I really wanted to run some gaming benchmarks to compare the system I was using (Q6600 @ 3.4 GHz with Radeon HD4870 512 MB) to the system I won (i7 870 with Radeon HD4890 1 GB), but unfortunately it seems that something is wrong with the included XFX HD4890 and it is actually running slower than my HD4870. I didn’t realize this until I started running the benchmarks today and my old system scored about 6% higher in 3DMark 06 and 11% higher in a Far Cry 2 test. I tried swapping the video cards between systems and the results were also swapped, so I am almost certain something is wrong with the 4890. I will be contacting XFX and iBuyPower on Monday to see what can be done. Hopefully there is still a warranty on the computer system and parts even though I won them.

Here are pictures with captions of the Core i7 as I received it and as I reconfigured it.

First I’ll start out with a quick picture of my old system, which was initially built in January 2008:

Case: Coolermaster CM-690
CPU: Intel Q6600 overclocked to 3.4 GHz
CPU cooler: Thermalright Ultima-90 with Scythe S-FLEX-F fans
Motherboard: Abit IP35-Pro
Memory: 8 GB DDR2-800
Video card: Sapphire HD4870 512 MB
Sound card: Creative SoundBlaster X-Fi
Hard drives: 500 GB WD Caviar SE16, 2x 1 TB WD Caviar Black
Optical drive: Pioneer 212D
Power supply: Corsair 520HX

Here is the iBuyPower Core i7 computer after being unboxed. The case is actually an NZXT Guardian 921 with iBuyPower’s custom paint scheme.

A look inside the case as it was built and wired from iBuyPower.

NZXT PP-800 800W power supply

Asetek liquid CPU cooler with a fan configured to pull air through the radiator.

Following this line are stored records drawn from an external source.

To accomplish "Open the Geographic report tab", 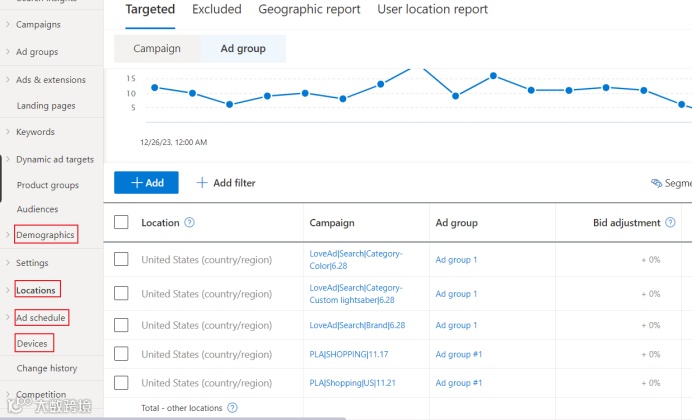I will [310, 10].
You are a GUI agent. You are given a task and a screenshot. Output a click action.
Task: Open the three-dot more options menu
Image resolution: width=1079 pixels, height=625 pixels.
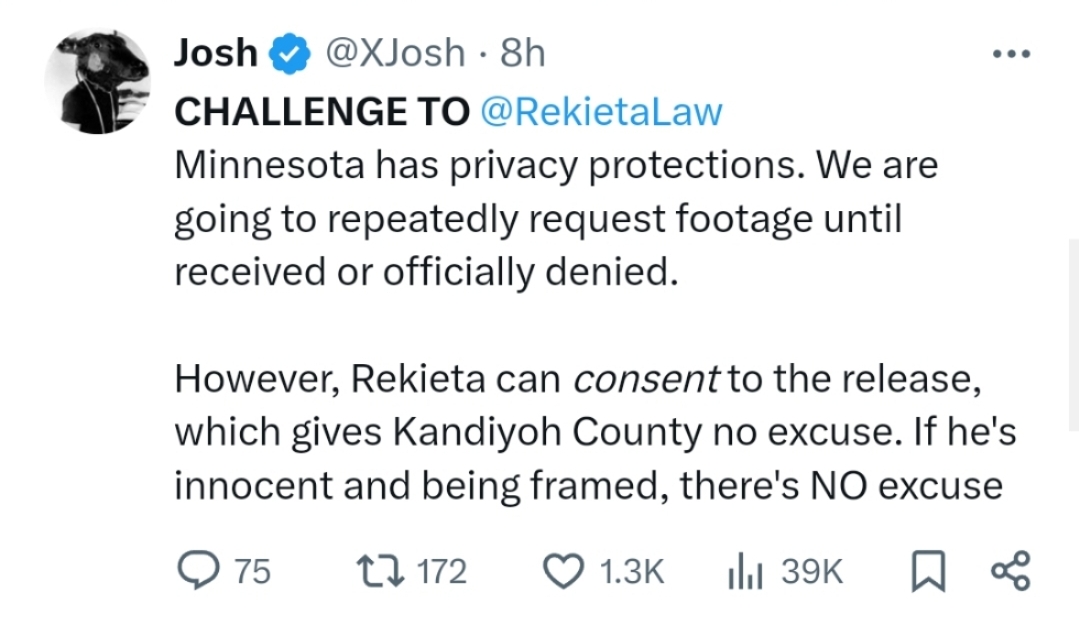[1009, 54]
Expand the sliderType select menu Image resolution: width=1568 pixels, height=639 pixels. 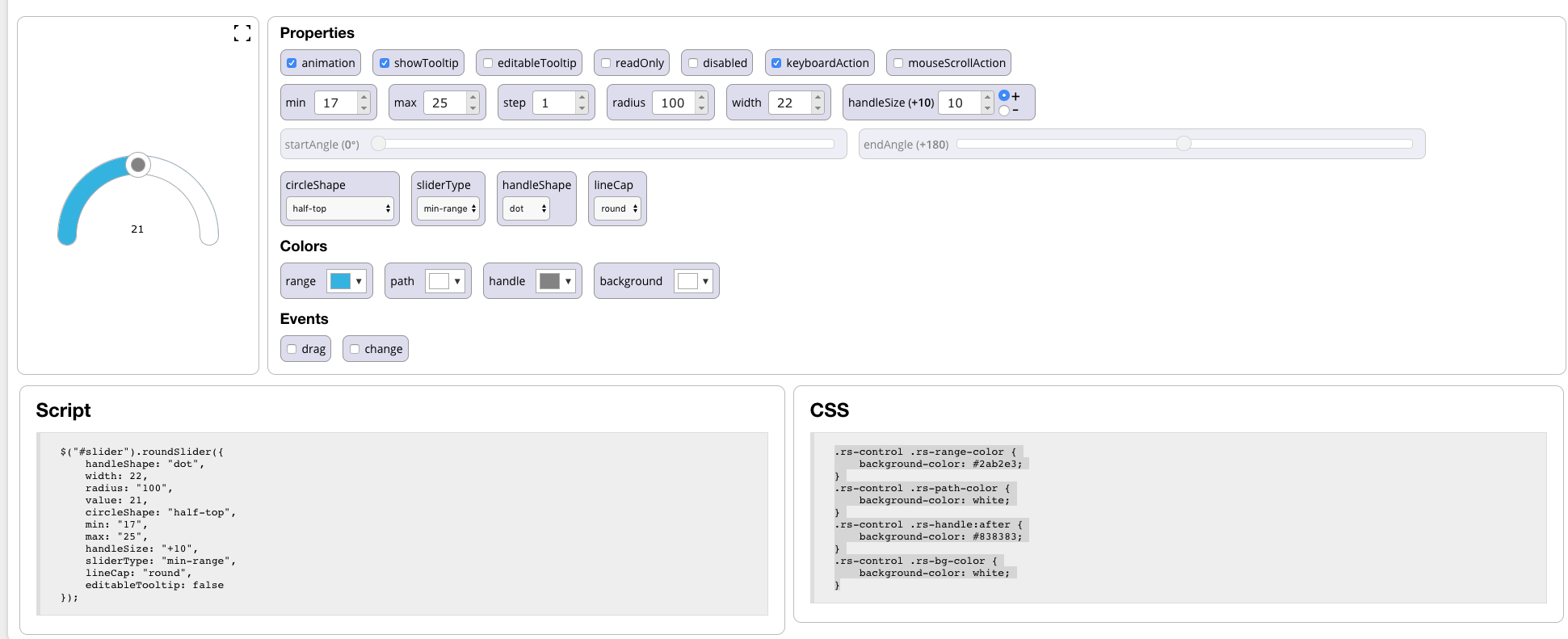point(448,208)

The motherboard turned out to be an ASUS P7P55D Pro, a step up from the ASUS P7P55D-LE that was listed in the contest.

XFX ATI Radeon HD4890 1GB

Hitach 7K.1000B 1TB hard drive on the upper left. Intel X25-M 80 GB SSD on the upper right (Ed: That's an X25-M G2, extra sweet). The two Western Digital Caviar Black 1 TB hard drives are from my old system, where they were used as redundant storage drives. The SSD is now being used as my Windows 7 OS drive, the Hitachi 1 TB drive is a redundant backup of one of the WD Caviar Blacks used for storage, and the other Caviar Black is used for games and other miscellaneous storage.

The optical drive is an LG Bluray reader and DVD burner. A generic memory card reader sits in one of the 3.5” drive bays.

A look at the inside of the case after I moved the included hard drives around so I could add my other two hard drives, installed my old X-Fi sound card, added a Scythe S-FLEX-F fan for push-pull cooling of the Asetek radiator (this drastically improved CPU cooling), and re-routed the power supply cables. It was a lot easier to make the wiring neat in my Coolermaster CM-690 with the modular cables of the Corsair 520HX. This NZXT case doesn’t make it easy to add more hard drives. The two WD Caviar Blacks are in the only two dedicated hard drive bays, the Intel SSD is sitting in the 3.5” bay under the memory card reader, and the Hitachi drive is mounted in the 5.25” bay just above the memory card reader with some adapter rails. I think eventually I will install a 3x3.5” to 2x5.25” backplane module in the 5.25” bays below the optical drive to hold the three mechanical hard drives and move the SSD back into the case’s hard drive bay.

Here is the computer powered on. The bright LEDs, side window, and flashy flame paint scheme are pretty much the opposite of the subtle look I was going for with my past cases (Antec Sonata II and Coolermaster CM-690), but I can live with it.